Johnson points to flexible interconnection agreements as evidence that flexibility is becoming a resource class in its own right. FERC's December order directed PJM to establish non-firm transmission service options for co-located loads, allowing customers to take part of their load as interruptible capacity in exchange for connecting faster. The Southwest Power Pool has introduced conditional large-load service, ERCOT has changed interconnection rules, and Google has reportedly contracted flexible capacity at gigawatt scale across multiple utility territories in exchange for tolerating limited curtailment. But PJM's market monitor has warned that flexibility commitments without binding curtailment authority can amount to a "regulatory fiction," Johnson notes.
According to Johnson, the binding constraint is no longer primarily technological but institutional. She writes that FERC issued Order 2222 in 2020 to open wholesale markets to aggregated distributed resources, yet PJM's stakeholder process took more than five years to bring distributed energy resource aggregation participation to market. "Six years from federal order to market entry is not a technology problem; it is a governance problem," she states. The report proposes three reforms: decision shot clocks for reliability-critical rule changes, realignment of voting incentives so incumbent resources don't control rules governing their potential displacement, and a durable seat for the thirteen states and District of Columbia within PJM's footprint, which currently bear political accountability for reliability and affordability but hold no formal governance role.
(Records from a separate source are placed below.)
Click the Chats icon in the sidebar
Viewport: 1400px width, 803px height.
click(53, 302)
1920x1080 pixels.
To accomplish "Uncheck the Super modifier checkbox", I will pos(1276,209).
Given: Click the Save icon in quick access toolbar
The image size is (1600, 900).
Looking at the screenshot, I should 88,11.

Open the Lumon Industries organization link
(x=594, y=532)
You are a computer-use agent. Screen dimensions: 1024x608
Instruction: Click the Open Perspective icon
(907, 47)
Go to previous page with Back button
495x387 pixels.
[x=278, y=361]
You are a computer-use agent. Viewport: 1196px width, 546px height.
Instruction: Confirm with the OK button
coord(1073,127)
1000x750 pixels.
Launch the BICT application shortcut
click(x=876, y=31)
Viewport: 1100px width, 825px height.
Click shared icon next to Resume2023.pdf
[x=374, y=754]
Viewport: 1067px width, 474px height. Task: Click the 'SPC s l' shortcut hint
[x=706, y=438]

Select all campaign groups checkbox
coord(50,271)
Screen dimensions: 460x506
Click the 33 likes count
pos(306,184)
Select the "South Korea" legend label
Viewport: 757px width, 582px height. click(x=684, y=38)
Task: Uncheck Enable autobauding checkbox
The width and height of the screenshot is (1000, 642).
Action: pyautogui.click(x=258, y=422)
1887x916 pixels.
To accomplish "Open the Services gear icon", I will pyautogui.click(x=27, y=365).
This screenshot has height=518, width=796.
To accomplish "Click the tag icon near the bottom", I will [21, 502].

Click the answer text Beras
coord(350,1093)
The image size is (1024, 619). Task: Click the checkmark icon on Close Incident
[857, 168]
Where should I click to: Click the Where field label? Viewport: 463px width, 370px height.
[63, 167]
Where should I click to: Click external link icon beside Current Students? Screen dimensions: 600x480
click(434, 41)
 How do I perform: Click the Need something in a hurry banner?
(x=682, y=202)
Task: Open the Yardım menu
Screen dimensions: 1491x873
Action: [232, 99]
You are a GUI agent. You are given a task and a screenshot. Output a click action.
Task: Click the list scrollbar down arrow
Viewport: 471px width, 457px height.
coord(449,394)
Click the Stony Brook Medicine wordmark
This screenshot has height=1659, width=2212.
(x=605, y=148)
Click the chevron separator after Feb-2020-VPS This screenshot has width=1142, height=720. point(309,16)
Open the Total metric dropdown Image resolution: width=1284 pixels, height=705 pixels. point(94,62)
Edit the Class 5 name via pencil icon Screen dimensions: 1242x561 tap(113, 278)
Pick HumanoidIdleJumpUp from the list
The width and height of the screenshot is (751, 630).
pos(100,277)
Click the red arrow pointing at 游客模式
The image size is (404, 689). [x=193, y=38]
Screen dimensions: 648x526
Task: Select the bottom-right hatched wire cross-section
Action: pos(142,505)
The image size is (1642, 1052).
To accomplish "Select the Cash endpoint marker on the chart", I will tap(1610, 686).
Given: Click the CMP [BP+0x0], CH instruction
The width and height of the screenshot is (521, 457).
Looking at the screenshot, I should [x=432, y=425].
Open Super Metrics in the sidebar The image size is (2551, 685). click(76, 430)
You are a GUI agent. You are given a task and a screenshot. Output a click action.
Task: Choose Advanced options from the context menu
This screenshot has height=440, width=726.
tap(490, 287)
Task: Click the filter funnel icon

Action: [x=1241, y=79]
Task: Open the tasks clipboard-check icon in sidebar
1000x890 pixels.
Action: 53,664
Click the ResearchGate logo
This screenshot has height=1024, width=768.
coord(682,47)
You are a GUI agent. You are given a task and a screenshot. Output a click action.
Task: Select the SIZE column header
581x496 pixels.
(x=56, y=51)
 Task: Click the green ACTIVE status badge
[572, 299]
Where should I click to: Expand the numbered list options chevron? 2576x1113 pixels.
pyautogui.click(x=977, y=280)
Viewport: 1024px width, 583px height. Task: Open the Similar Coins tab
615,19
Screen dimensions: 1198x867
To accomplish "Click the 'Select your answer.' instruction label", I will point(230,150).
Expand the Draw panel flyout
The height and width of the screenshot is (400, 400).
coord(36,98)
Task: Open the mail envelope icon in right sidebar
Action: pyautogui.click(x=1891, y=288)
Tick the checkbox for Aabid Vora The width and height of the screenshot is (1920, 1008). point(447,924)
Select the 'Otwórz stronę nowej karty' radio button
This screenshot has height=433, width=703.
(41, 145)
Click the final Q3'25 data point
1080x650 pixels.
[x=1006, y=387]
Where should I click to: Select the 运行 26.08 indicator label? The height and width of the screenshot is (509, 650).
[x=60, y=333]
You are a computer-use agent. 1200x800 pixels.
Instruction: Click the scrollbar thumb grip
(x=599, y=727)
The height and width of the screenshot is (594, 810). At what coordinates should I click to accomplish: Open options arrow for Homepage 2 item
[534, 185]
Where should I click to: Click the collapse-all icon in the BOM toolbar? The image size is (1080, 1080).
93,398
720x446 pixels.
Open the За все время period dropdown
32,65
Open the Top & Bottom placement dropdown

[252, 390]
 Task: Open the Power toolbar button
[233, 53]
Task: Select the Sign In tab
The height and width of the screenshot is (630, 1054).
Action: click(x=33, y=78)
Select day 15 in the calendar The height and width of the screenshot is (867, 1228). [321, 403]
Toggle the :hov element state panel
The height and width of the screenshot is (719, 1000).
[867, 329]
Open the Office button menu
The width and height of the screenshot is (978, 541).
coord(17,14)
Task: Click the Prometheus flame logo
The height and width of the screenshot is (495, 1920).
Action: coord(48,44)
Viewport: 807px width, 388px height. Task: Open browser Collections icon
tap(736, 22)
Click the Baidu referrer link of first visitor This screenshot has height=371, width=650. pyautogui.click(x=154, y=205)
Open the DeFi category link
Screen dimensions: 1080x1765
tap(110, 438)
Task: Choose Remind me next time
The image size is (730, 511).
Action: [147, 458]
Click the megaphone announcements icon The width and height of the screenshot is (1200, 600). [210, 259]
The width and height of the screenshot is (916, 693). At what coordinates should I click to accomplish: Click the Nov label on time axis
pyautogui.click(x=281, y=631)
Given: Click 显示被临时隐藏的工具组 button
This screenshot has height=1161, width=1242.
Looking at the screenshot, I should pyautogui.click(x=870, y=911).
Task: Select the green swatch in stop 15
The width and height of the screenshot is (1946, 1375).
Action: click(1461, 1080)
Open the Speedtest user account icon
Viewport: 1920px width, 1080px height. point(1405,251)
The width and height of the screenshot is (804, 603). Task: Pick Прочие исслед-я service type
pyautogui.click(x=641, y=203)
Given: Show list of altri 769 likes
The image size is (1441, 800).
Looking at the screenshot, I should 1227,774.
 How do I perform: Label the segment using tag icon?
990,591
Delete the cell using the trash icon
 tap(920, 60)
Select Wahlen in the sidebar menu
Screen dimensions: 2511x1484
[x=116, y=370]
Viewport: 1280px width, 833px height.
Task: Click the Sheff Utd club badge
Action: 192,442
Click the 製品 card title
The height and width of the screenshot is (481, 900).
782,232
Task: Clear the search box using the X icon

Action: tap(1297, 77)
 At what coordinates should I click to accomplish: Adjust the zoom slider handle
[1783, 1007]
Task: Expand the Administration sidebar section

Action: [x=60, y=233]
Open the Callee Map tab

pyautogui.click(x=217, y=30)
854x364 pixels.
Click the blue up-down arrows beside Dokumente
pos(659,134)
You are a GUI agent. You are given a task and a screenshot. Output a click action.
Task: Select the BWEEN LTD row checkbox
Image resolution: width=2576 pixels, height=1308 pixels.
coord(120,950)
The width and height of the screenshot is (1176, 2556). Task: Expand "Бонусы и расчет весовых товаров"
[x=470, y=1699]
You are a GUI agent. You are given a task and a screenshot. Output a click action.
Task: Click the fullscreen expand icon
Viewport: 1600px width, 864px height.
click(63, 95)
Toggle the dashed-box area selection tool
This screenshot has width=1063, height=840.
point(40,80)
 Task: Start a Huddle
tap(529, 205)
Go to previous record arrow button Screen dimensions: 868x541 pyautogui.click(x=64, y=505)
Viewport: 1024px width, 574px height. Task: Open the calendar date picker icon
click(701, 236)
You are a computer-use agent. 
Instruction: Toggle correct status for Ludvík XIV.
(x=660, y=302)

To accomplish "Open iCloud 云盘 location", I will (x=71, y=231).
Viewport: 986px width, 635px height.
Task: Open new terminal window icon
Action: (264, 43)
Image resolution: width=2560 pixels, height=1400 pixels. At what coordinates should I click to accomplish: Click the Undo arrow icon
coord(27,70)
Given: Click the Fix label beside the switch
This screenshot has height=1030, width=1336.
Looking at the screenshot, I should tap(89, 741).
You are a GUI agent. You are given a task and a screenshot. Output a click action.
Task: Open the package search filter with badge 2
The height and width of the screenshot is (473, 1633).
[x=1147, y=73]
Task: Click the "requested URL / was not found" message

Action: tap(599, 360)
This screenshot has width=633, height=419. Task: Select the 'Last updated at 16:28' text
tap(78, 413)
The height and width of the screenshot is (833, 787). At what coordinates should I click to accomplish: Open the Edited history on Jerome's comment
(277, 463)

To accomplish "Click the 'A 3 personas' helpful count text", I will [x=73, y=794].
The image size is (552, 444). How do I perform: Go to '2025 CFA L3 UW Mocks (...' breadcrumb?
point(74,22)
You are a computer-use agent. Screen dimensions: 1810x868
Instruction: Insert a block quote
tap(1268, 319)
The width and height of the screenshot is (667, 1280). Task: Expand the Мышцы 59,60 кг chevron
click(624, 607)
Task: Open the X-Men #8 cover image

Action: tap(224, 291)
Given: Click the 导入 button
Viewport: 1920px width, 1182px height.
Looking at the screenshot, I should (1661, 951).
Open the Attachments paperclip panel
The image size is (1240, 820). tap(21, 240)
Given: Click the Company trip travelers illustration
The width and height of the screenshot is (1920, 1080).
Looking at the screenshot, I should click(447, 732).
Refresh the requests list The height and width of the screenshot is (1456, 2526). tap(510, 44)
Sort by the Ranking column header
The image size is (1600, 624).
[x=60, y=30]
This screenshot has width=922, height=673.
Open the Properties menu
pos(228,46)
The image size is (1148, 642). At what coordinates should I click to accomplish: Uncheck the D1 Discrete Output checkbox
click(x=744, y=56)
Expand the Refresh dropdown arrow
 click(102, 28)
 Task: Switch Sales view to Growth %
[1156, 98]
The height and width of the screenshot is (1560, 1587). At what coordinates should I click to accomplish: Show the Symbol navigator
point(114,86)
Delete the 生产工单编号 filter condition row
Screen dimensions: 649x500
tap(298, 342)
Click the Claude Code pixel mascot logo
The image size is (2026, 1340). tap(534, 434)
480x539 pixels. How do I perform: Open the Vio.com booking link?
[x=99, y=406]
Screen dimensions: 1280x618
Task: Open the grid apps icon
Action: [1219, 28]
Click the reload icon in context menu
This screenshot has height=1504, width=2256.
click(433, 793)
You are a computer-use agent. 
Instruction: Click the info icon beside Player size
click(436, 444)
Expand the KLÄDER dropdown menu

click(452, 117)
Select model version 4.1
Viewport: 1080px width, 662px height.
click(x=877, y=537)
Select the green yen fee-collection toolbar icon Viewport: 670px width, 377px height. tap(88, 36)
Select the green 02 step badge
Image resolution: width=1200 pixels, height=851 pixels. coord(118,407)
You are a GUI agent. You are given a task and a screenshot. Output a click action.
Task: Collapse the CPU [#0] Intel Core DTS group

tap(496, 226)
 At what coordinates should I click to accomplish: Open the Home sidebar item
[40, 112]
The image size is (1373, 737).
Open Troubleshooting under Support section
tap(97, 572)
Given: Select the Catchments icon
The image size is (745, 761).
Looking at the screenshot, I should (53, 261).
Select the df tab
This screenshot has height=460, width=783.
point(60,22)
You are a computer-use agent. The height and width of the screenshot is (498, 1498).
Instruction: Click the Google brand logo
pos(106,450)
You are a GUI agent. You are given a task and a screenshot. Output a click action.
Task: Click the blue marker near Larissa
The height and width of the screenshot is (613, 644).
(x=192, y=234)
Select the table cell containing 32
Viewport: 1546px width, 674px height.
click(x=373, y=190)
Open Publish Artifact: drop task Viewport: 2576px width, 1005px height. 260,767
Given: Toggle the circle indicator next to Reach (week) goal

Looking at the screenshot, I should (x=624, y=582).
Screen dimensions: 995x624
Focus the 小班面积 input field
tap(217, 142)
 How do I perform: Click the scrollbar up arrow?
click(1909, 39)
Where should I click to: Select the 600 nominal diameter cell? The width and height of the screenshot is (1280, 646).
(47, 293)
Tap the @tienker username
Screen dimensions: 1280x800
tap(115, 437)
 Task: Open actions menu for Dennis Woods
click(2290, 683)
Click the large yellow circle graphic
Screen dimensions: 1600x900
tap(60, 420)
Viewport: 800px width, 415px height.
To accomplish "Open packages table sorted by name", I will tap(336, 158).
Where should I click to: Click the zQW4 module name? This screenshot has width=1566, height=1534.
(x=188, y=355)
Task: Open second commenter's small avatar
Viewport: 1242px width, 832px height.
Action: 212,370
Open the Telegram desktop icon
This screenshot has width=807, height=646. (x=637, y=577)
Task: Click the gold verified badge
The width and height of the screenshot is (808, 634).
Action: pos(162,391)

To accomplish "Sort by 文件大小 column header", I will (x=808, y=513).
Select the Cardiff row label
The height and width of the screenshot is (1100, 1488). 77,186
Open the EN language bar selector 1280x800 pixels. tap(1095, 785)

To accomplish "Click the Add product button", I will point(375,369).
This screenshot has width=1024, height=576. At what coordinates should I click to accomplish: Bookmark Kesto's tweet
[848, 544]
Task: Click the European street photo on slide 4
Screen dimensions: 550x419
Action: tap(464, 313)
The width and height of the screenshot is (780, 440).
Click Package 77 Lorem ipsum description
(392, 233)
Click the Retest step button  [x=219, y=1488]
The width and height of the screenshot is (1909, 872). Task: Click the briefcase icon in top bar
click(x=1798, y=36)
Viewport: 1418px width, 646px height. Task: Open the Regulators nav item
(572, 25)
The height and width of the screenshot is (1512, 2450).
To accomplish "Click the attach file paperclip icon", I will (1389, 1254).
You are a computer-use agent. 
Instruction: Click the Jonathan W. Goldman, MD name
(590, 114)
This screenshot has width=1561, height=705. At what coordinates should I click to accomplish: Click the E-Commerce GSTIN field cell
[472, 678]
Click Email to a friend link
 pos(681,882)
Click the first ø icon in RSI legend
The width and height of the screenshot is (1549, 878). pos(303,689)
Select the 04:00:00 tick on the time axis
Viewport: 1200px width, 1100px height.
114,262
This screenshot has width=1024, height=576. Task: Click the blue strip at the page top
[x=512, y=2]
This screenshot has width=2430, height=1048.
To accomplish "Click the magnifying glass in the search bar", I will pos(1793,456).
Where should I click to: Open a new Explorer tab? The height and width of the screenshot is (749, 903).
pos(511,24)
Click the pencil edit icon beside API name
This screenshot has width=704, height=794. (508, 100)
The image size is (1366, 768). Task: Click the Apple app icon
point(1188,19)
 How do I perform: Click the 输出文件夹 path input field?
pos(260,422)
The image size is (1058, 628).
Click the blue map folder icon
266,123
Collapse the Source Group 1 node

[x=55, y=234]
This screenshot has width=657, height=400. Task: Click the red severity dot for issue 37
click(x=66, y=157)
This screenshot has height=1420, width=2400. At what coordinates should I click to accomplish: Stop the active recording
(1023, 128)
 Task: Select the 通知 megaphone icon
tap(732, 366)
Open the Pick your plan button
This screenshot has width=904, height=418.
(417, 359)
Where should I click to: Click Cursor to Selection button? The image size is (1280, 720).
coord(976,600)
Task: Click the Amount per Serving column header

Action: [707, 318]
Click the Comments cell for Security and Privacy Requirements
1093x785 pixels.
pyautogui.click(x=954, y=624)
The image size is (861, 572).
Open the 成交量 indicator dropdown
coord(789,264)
Johnson argues the industry's conventional response to load growth — build more infrastructure — overlooks resources already connected to the grid. She cites electric vehicles as an illustration: while EVs add load, vehicle-to-home, vehicle-to-building, and ultimately vehicle-to-grid technologies could let millions of distributed batteries support reliability during peak periods. Though full vehicle-to-grid remains in early development with standards and business models still maturing, utilities are increasingly planning around EVs becoming grid resources. The report draws on governance models from other sectors, including Australia's legislated "national electricity objective" that makes the long-term interests of consumers with respect to price and reliability the standard every market institution must serve, and interstate compacts like the Port Authority of New York and New Jersey, which has managed billions in infrastructure for over a century.
Johnson concludes that the most valuable near-term resources may not be power plants yet to be built, but "the millions of devices, batteries, buildings, and vehicles already connected to the grid, waiting on institutions capable of saying yes at the speed the moment demands." She frames the July 23 FERC conference as a test of whether institutions that govern the grid can adapt as fast as the grid itself. The technology is there, she writes. The clock is ticking.